Breathing has become such a struggle, which makes me dizzy, then leads to me
feeling nauseated. A lot of the walking today was in fact climbing, which made
it even harder, but is something I need to get used to because tomorrow when we
go over the pass it will be a ten hour day with the first three plus hours,
climbing up to it. After that it plateaus for the short span of a few hours. I
think that part of it is windy and cold, probably with a little snow covering.
After that we start our descent down to Muktinath and about ten minutes from
there, the village where we will be sleeping.
There were so many trekkers on the
trail today, all either heading to Thorong Phedi, or making the strenuous climb
up to High Camp like we did. I met a group of French trekkers when we were
stopped at Thorong Phedi for a bowl of soup and hot cup of black tea. They were
staying down below, which was probably for the better since the guesthouse at
High Camp has filled up, us being some of the last, putting me in the lowest
house, which means the furthest climb to the dining hall and the trailhead
tomorrow. Even with the sickness I was complimented on being a strong walker,
and beat all of the others to the top that were on the hill when we started.

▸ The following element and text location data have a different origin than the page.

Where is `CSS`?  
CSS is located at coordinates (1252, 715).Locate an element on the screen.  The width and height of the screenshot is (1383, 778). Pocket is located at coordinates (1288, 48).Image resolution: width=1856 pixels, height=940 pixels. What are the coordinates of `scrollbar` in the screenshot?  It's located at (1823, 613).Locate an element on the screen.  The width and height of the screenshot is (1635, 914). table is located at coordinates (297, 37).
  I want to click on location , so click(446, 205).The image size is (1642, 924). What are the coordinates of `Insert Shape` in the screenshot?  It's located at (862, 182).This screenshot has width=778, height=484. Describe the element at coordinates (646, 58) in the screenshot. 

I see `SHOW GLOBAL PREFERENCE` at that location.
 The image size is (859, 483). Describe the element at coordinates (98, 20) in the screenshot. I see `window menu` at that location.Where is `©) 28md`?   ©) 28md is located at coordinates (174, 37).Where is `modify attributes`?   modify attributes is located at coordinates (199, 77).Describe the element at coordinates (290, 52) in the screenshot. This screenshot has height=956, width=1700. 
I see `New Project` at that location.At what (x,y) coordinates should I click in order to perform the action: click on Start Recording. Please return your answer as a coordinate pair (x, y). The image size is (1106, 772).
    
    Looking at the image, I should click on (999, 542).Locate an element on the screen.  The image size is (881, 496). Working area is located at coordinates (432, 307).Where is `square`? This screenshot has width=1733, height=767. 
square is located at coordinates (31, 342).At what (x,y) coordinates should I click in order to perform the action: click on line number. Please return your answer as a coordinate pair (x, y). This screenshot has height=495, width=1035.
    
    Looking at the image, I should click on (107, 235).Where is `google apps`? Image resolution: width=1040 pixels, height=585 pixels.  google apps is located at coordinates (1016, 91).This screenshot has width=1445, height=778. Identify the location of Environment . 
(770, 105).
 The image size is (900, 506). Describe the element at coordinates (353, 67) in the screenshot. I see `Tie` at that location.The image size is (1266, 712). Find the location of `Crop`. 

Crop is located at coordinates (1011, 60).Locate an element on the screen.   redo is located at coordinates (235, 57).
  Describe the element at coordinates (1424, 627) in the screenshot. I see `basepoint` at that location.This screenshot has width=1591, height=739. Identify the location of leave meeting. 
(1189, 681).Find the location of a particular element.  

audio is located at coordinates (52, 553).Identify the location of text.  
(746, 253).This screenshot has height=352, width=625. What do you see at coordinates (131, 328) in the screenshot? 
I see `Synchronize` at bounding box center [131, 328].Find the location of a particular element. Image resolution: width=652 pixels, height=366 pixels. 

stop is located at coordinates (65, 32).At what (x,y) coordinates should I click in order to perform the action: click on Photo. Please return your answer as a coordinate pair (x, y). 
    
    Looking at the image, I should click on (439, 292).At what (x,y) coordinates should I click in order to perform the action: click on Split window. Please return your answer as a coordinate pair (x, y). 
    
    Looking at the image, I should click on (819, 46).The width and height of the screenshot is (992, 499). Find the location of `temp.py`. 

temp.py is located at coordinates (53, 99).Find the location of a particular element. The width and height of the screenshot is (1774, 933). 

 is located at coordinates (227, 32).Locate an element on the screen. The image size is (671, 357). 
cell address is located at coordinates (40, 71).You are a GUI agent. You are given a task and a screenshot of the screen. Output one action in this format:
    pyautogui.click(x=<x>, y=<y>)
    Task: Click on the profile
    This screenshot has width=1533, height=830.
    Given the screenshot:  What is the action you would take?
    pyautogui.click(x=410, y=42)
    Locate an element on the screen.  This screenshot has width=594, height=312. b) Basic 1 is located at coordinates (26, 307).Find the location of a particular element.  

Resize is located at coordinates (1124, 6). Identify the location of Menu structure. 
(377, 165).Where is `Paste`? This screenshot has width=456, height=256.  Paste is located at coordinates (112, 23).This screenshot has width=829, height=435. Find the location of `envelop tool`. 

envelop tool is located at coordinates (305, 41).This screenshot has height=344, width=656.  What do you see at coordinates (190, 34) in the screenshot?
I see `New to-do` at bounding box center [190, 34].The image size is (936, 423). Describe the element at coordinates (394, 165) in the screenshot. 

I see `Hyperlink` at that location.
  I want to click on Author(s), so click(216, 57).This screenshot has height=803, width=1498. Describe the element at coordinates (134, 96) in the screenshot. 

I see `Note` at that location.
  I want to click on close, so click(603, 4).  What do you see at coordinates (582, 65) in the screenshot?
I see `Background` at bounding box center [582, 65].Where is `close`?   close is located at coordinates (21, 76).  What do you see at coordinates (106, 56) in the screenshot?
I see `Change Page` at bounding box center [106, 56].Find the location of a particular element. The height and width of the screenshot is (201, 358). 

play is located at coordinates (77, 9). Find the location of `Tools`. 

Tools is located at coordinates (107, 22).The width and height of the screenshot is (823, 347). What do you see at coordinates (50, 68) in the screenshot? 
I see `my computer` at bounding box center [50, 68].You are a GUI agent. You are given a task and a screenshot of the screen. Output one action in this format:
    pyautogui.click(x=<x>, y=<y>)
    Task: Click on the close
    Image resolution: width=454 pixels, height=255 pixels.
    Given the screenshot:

The good thing about today, and the
last few days for that matter, is that it has been incredibly sunny and
beautiful. The light of the sun warms you up, and I’ve actually been too hot
walking every day to wear my winter coat. I wear a long sleeve shirt, one of my
fleeces, and then my green rain jacket to keep off the wind, and it is working
out just fine. This makes me less worried about the pass, considering the climb
that is going to warm me up in the beginning. This then leads me to be a little
worried about sweating, which makes my clothes wet, then when stopped, makes me
cold. I know I am rambling; it is hard to keep the words straight in my mind
right now.
It feels like a constant dizziness
I can’t shake, plus it’s still a bit off trying to breath. Chandra came to my
room earlier when I was organizing my stuff and changing into clean clothes that
I will be wearing for the next few days and told me not to sleep. He said that
if I nap now I would get a terrible headache so I need to force myself to stay
awake until night. The dizziness is making me sleepy, plus I woke up about a
million and one times last night. I think others are experiencing AMS too
though, for everyone looks tired here in the lodge. I am dreading when the sun
sets, it is going to be absolutely freezing up here. I set everything out for
tomorrow and put on all of my layers when it was still warm. I am wearing two
long sleeve shirts, my white fleece, and my warm jacket, and then normal cotton
leggings, my fleece leggings, and my warmer trekking pants on bottom.
We leave tomorrow morning around
six, maybe earlier, and I plan to put on my other fleece, wrap my wool shawl
around me, my neck warmer, fleece headband, both gloves, and hope for the best.
I think that I’ll be okay if I just keep moving. This will be my last entry for
a few days, it will be too cold tomorrow to write/I will be exhausted by the
time I get in tomorrow. They say this is the hardest part and I know that is
true. It’s almost the end and after two days I will have to decide whether I want
to keep going on to Poon Hill or not. Right now I am tired and cold, and sick,
but hopefully my feelings will improve.